Find every line in the records that contains the word "agent", and copy each of those lines in full.

**Input records**:
──────────
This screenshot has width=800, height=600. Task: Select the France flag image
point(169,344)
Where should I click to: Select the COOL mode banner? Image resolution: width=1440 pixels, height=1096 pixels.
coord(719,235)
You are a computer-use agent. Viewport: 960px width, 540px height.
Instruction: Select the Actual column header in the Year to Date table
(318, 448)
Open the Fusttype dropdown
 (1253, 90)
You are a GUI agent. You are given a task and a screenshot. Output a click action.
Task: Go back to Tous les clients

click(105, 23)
──────────
**Task solution**:
You are a computer-use agent. Viewport: 960px width, 540px height.
You are a GUI agent. You are given a task and a screenshot. Output a click action.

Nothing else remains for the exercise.